For two centuries, the prevailing understanding of ice melting has focused on the effects of pressure and friction, along with temperature. However, recent studies by Professor Martin Moser and his team offer a fresh perspective on this phenomenon, highlighting the significant role of molecular dipoles in forming the thin liquid layer on ice.

Traditional Understanding of Ice Melting

In the 19th century, James Thomson, brother of Lord Kelvin, proposed that pressure and friction contribute to ice melting. This theory was widely accepted over the decades, with scientists believing that increased pressure on ice could lead to its melting, making the surface slippery.

This understanding was crucial for explaining many everyday phenomena, such as ice skating and walking on icy surfaces in winter.
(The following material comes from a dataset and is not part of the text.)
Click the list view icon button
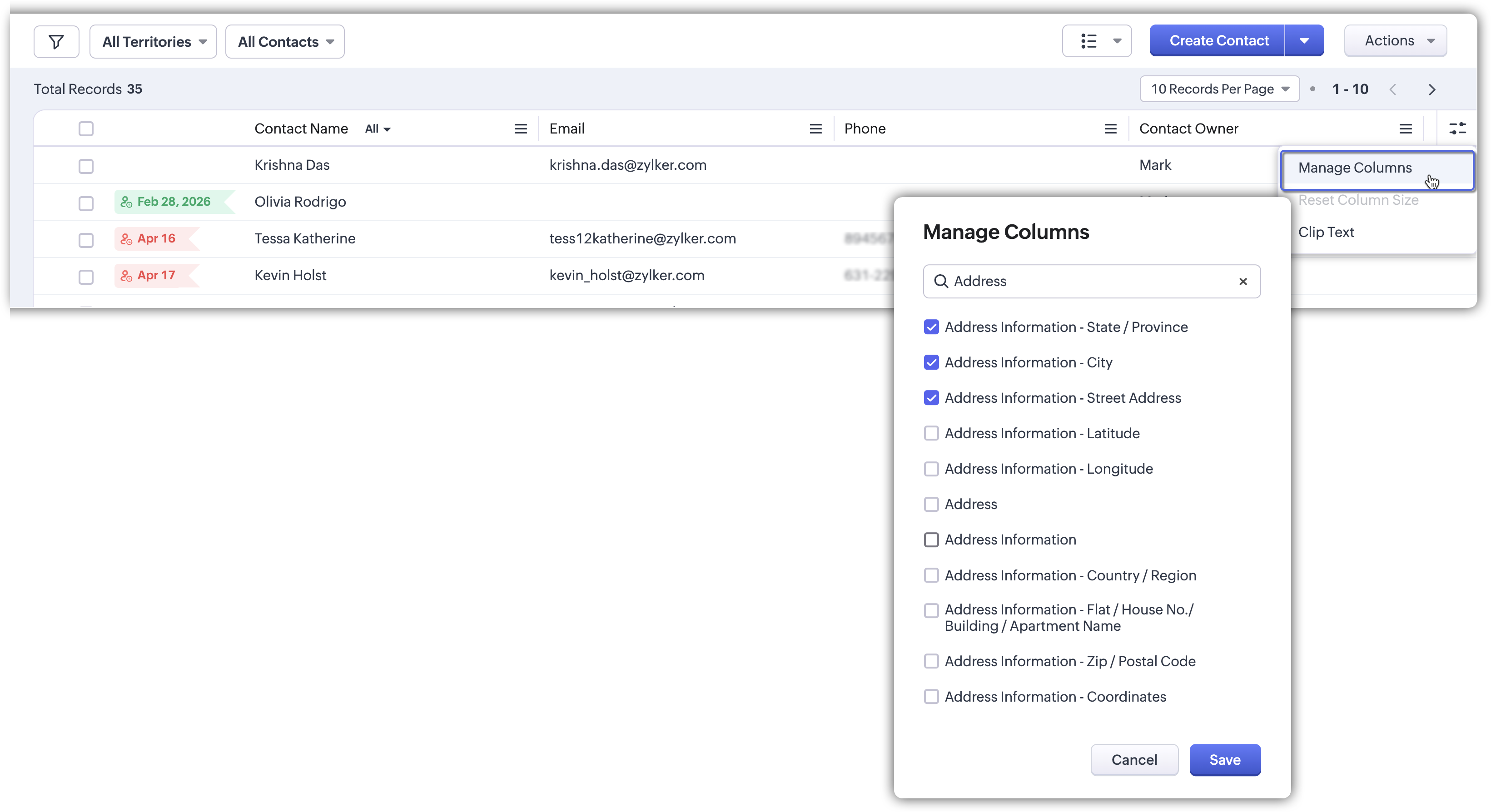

However, recent research is radically changing this concept.

The Role of Molecular Dipoles

According to studies by Moser and his team, molecular dipoles—regions in molecules with positive and negative charges—are responsible for forming the liquid layer on ice. When the molecular dipole in ice interacts with the molecular dipole in another material, such as a shoe sole, this interaction disrupts the crystalline structure of the ice, turning it into a liquid state.

Computer simulations show that these interactions lead to a state of “molecular frustration,” where competing forces prevent the system from achieving a fully stable configuration, resulting in the irregularity of the ice and its transition to a liquid state.

Effect of Low Temperatures

Interestingly, this interaction between dipoles continues even at extremely low temperatures near absolute zero. Under these conditions, a liquid layer forms, but it is more viscous than honey, making skating nearly impossible, yet it still exists.

This discovery opens new avenues for understanding how to manage icy surfaces in extreme conditions and challenges the traditional belief that skating is impossible at extremely low temperatures.

Conclusion

The research conducted by Moser’s team provides a new understanding of the ice melting phenomenon, highlighting the role of molecular dipoles as a key factor in this process. This discovery not only changes long-held scientific concepts but also opens new horizons in the study of molecular interactions and their effects on materials under various environmental conditions. This topic remains of great interest to the scientific community, as it could have wide applications in fields such as skating and transportation in icy regions.